Filter these entries so that only lines with the word "button" remain.
Segment Start: Extracted entries
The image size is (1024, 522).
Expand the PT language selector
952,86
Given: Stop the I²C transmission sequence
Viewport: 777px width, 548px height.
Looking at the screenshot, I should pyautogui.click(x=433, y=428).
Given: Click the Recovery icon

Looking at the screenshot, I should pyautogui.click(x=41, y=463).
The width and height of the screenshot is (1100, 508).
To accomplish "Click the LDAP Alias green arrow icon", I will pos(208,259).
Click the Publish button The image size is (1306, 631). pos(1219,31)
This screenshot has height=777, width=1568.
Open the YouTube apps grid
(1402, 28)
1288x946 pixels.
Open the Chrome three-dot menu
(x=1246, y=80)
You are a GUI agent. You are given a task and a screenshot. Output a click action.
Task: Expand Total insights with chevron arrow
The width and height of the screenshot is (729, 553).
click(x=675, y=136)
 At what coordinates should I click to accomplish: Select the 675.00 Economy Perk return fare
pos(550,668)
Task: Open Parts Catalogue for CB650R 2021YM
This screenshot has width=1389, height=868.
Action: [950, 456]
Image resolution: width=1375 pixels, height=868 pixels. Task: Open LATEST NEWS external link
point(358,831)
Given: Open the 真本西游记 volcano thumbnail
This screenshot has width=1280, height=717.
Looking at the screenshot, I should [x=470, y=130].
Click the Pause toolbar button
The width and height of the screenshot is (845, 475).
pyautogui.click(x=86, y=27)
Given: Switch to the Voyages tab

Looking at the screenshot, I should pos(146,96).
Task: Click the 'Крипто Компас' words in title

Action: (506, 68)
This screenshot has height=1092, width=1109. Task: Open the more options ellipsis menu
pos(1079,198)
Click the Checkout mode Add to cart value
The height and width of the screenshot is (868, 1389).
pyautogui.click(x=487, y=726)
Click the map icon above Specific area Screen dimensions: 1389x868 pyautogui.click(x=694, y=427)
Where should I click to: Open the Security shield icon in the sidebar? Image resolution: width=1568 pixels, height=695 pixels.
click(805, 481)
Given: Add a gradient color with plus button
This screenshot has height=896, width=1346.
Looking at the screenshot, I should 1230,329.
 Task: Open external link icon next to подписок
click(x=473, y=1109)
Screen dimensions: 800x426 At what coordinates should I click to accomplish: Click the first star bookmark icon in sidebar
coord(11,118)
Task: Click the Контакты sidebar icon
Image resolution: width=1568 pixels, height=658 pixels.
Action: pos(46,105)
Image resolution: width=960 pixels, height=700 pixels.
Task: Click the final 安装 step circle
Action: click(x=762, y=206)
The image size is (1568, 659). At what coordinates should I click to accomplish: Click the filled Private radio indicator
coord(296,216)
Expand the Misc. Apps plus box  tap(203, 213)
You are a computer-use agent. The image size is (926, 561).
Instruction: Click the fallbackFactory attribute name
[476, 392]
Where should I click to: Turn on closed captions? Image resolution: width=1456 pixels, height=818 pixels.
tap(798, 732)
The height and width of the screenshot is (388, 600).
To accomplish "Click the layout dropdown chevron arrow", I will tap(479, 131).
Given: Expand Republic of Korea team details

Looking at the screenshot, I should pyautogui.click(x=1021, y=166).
Segment End: Extracted entries
▶ _Exercise output_
Click the Publish button The image size is (1306, 631). pos(1219,31)
Click the Pause toolbar button
Given: Add a gradient color with plus button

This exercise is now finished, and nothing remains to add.